Relearning Go: Day 9
String Functions & String Formatting to XML
String Functions & String Formatting
gobyexample.com/string-functions
gobyexample.com/string-formatting
All looks useful and covers most bases. It’s nice that there are a variety of
ways to format values, e.g. %v
, %+v
, %#v
. Also to print out the type name.
If I get the format string wrong, it still compiles and runs, and prints out something that tells me about the error:
fmt.Printf("pointer: %p\n", 123) // prints "pointer: %!p(int=123)"

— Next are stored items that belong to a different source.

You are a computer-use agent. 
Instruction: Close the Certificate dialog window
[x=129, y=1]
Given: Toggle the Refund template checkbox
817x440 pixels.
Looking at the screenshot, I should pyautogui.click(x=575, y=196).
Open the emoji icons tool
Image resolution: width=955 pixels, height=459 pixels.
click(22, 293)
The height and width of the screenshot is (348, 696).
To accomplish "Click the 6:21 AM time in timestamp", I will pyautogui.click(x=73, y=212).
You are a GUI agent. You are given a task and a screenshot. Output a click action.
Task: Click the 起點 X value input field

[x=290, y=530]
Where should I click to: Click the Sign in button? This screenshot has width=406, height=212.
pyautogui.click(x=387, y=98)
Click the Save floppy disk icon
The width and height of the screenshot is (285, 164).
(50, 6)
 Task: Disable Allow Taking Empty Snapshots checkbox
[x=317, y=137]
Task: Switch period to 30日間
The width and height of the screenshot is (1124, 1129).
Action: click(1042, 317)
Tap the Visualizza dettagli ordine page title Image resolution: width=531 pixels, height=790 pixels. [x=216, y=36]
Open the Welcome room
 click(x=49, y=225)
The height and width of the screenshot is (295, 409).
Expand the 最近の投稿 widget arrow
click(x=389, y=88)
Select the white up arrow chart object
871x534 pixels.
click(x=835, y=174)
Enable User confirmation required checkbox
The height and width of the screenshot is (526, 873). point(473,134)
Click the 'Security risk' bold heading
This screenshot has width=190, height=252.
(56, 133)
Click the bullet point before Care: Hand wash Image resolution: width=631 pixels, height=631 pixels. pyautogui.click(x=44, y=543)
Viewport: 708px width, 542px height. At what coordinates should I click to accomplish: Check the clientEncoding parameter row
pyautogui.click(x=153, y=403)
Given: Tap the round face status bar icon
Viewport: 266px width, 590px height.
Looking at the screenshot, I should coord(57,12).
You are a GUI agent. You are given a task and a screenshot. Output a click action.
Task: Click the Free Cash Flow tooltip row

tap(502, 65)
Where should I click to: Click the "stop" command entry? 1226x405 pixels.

The only indication of a problem ahead of time comes if I run go vet
– which
the Go Playground does automatically:
./prog.go:74:2: fmt.Printf format %p has arg 123 of wrong type int
But sometimes go vet
can’t help either, because p
could be anything:
var p interface{} = 123 // i.e. not a pointer.
fmt.Printf("pointer: %p\n", p)
It’s odd that it takes a separate tool to find a type error. In addition,
fmt.Printf
is doing all its work at run-time, even though (almost) all type
information is available to the compiler. Parsing the format string and
validating arguments could have been done once, at compile time, with code paths
already selected, e.g. through code generation. Printing a pointer, for example,
might hypothetically expand to:
fmt.Print(
"pointer: ",
fmt.PrintPointer(p),
"\n",
)
which would not compile unless p
is a pointer. This would prevent bugs from
compiling and improve performance.
That said, it would slow down compilation, and fast compilation is valued by Go
developers. But if the compiler isn’t catching type errors, and tools like go vet
need to be run as well (and which might not catch type errors either), are
we not being fooled?
Text Templates
gobyexample.com/text-templates
I’ve seen these before, in the Docker CLI for example:
$ docker inspect --help
Usage: docker inspect [OPTIONS] NAME|ID [NAME|ID...]
Return low-level information on Docker objects
Options:
-f, --format string Format output using a custom template:
'json': Print in JSON format
'TEMPLATE': Print output using the given Go template.
Refer to https://docs.docker.com/go/formatting/ for more information about formatting output with templates
-s, --size Display total file sizes if the type is container
--type string Return JSON for specified type
They’re fine, and the expression syntax is constrained enough that they can be readily implemented in other languages, but they’re also Yet Another Template Syntax.
Regular Expressions
gobyexample.com/regular-expressions
Useful to have regexp.MustCompile
for global regular expressions – but it
still gets checked at run-time. Even better would be for some compile-time
checks.
JSON
Years ago I thought that this was one of the ugliest parts of Go, and it’s disappointing to see that nothing has changed.
type response2 struct {
Page int `json:"page"`
Fruits []string `json:"fruits"`
}
Magic strings/comments, again with no compile-time support, only some help from
go vet
.
What if I want to add support for a new encoding? Can I use those magic strings
too? Do I have to write my own version of go vet
so I can prevent wholly
preventable bugs at ~compile-time as long as I remember to run it?
XML
Don’t care; same issues as JSON.
Enough! Today was rough. Next: time.